The policies and programs being erected to address technological unemployment and to prepare for 4IR are not without their detractors. The ever-present connectivity that automation brings clashes with some notions of privacy. This analysis of Singapore’s approach does not address the viability of the effort as a whole in Singapore to apply elsewhere. Rather, the efforts in Singapore are presented as an example of the multi-pronged approach being taken so as to suggest how other nations might adapt such a combination of efforts as is appropriate to their cultural and legislative context.

Singapore has invested heavily in higher education as a government tool for economic development for its citizens to exploit. It boasts two of the world’s best universities and several others who are delivering quality education. Lifelong learning has been identified as the essential element for success in the era of 4IR. We do not know what is coming next, so we must prepare minds that are agile, flexible, and cooperative. SkillsFuture and Smart Nation are programs which address the labor disruption pending from automation. Combined with new and innovative high-quality institutions of higher education such as Yale-NUS College, Singapore is well poised to capture the potential benefits of 4IR.

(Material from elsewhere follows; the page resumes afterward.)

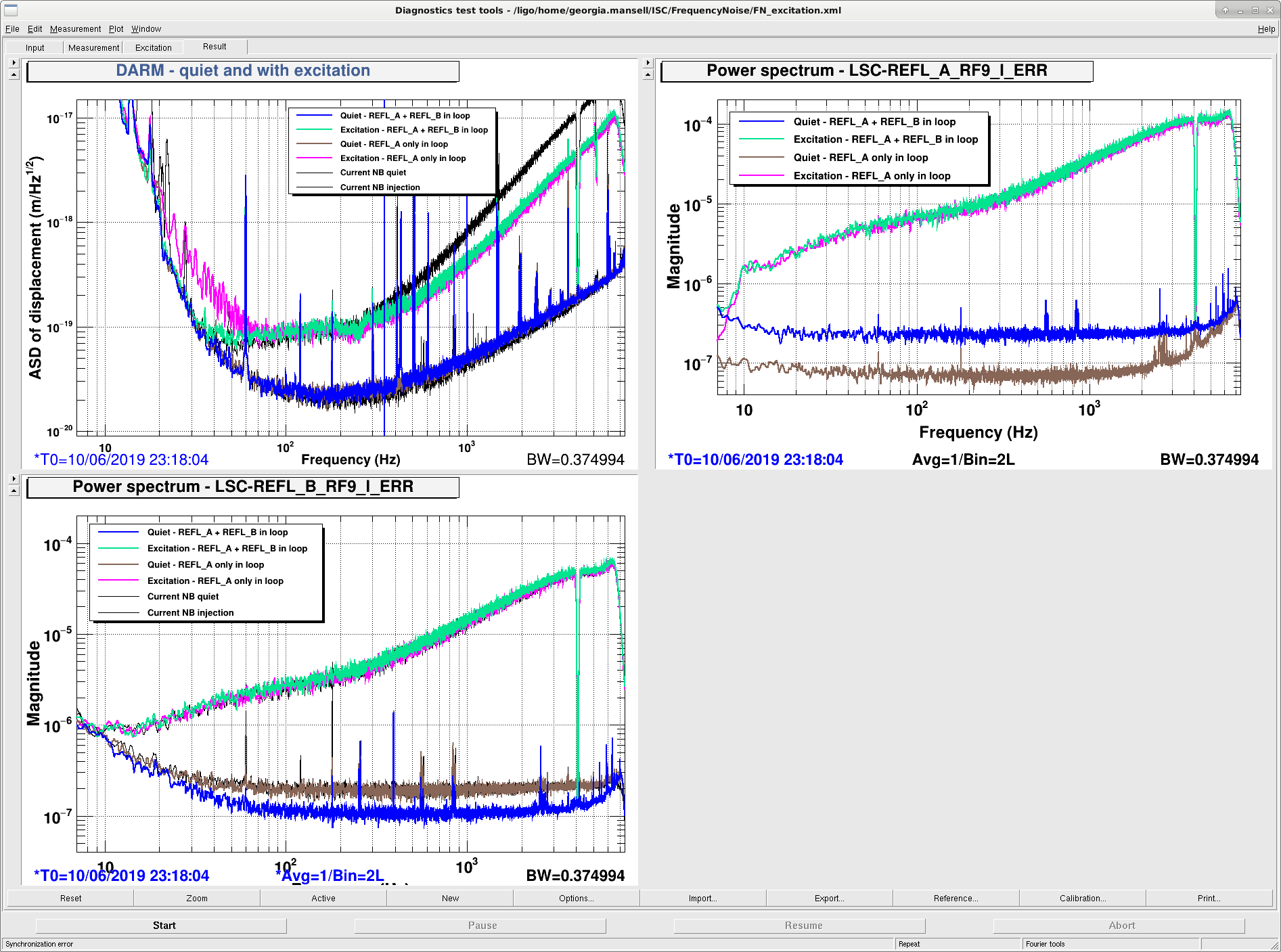1281x952 pixels.
Task: Click the right-arrow button beside the REFL_A plot
Action: (x=648, y=62)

All countries should examine the Singaporean education system as they develop digital literacy programs so that their citizens are able to harness the benefits of 4IR. What is replicable and scalable from the case of Singapore is difficult to tell. Singapore has the financial means to put large sums of money and human capital into the retooling of its entire education system. The overall lesson is that nations need to be preparing for change. The status quo will likely result in significant unemployment in most countries, thus adapting some of Singapore’s innovative policies will help offset this. For those nations in which quality higher education is only attained by a select few, there are exciting opportunities to leapfrog more advanced economies that will be locked into brick and mortar solutions and tied down by bureaucratic legacies. In preparation of 4IR, Singapore is deploying a multi-faceted strategy that merits rigorous appraisal by other countries and institutions of higher education.